▶ REQUIRED ACTION
Every picture is to be removed, and all the data is to be copied exactly.

Stored records:
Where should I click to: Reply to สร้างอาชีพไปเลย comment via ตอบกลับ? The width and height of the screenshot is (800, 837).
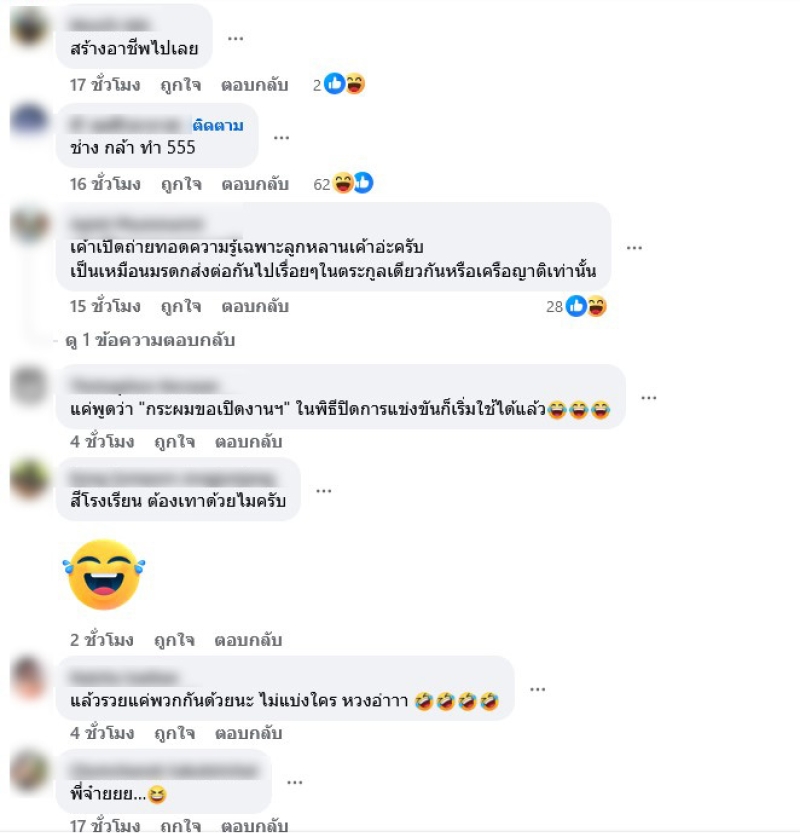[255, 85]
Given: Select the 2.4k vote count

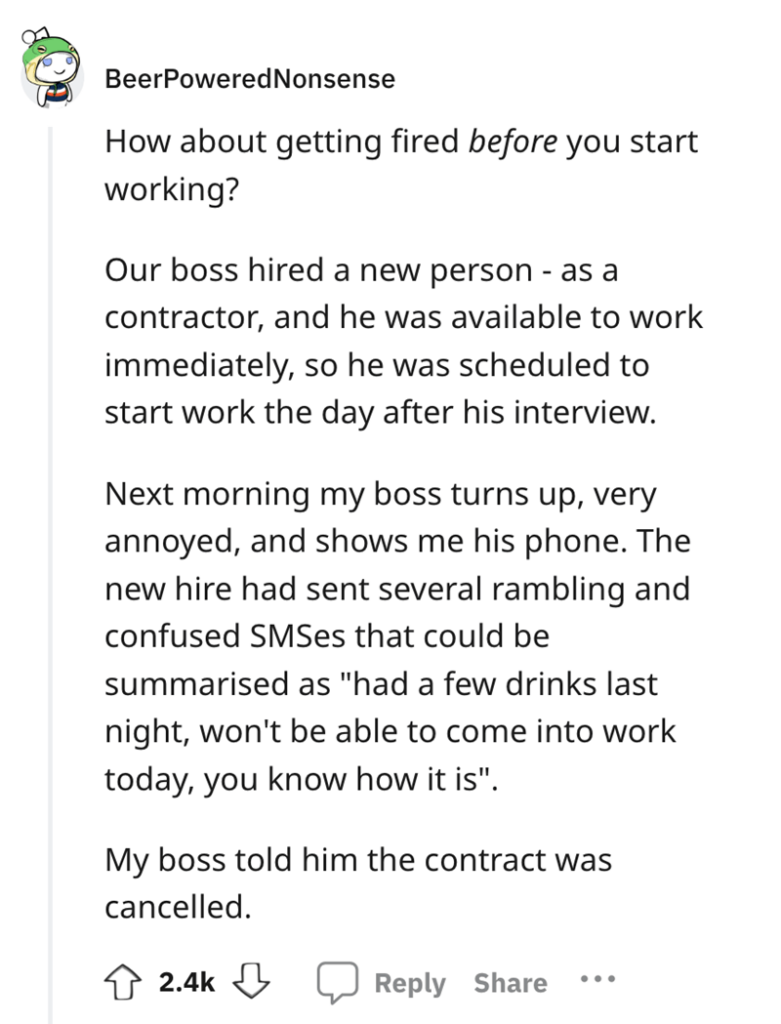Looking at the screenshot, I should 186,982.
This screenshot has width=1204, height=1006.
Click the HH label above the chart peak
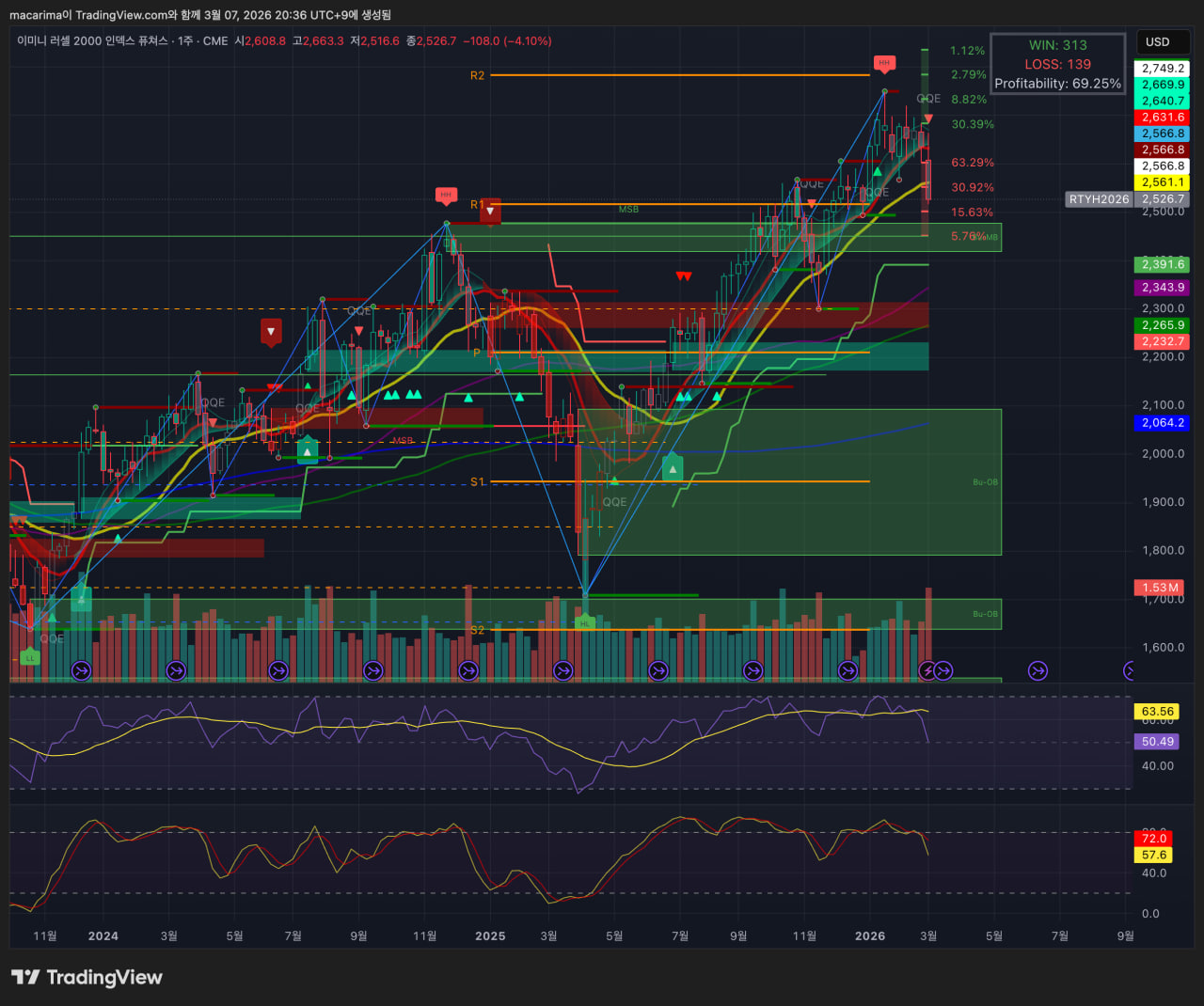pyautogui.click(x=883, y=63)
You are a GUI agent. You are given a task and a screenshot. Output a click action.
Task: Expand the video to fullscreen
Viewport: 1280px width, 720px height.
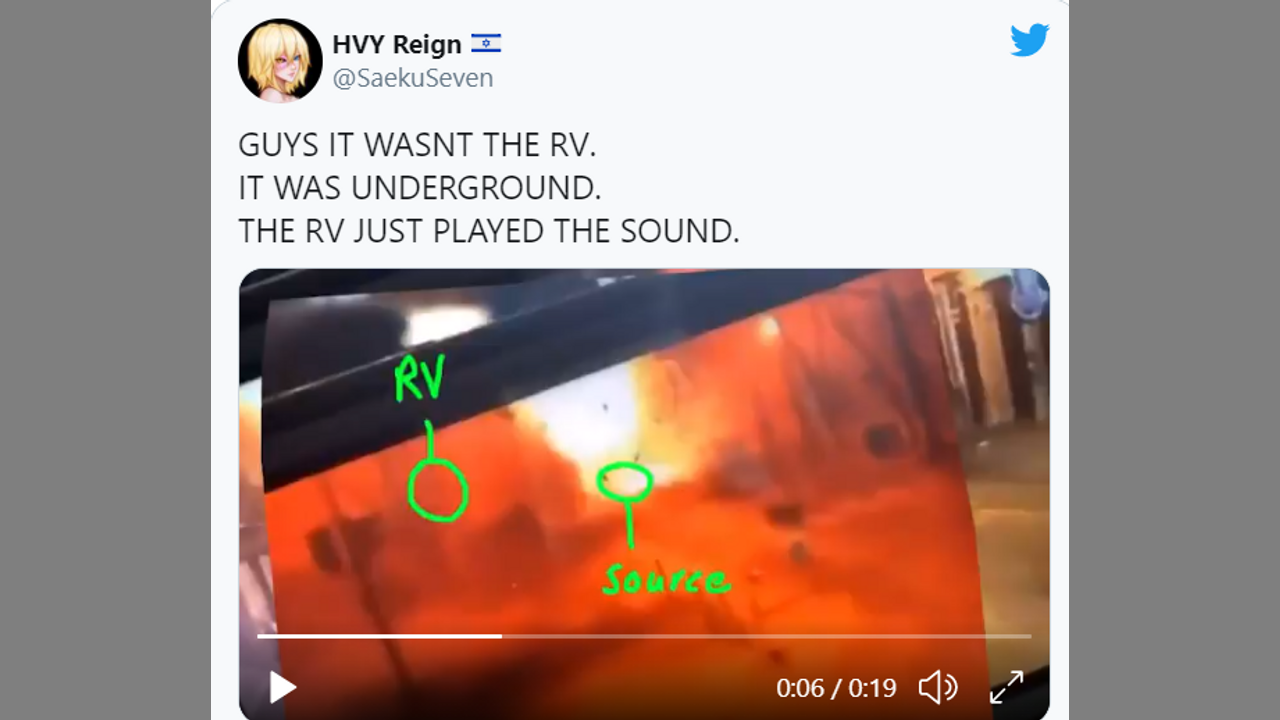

▶ ANSWER SPACE
Where should I click to: Reply to สร้างอาชีพไปเลย comment via ตอบกลับ? The width and height of the screenshot is (800, 837).
[255, 85]
Given: Select the 2.4k vote count

Looking at the screenshot, I should 186,982.
This screenshot has width=1204, height=1006.
Click the HH label above the chart peak
pyautogui.click(x=883, y=63)
You are a GUI agent. You are given a task and a screenshot. Output a click action.
Task: Expand the video to fullscreen
Viewport: 1280px width, 720px height.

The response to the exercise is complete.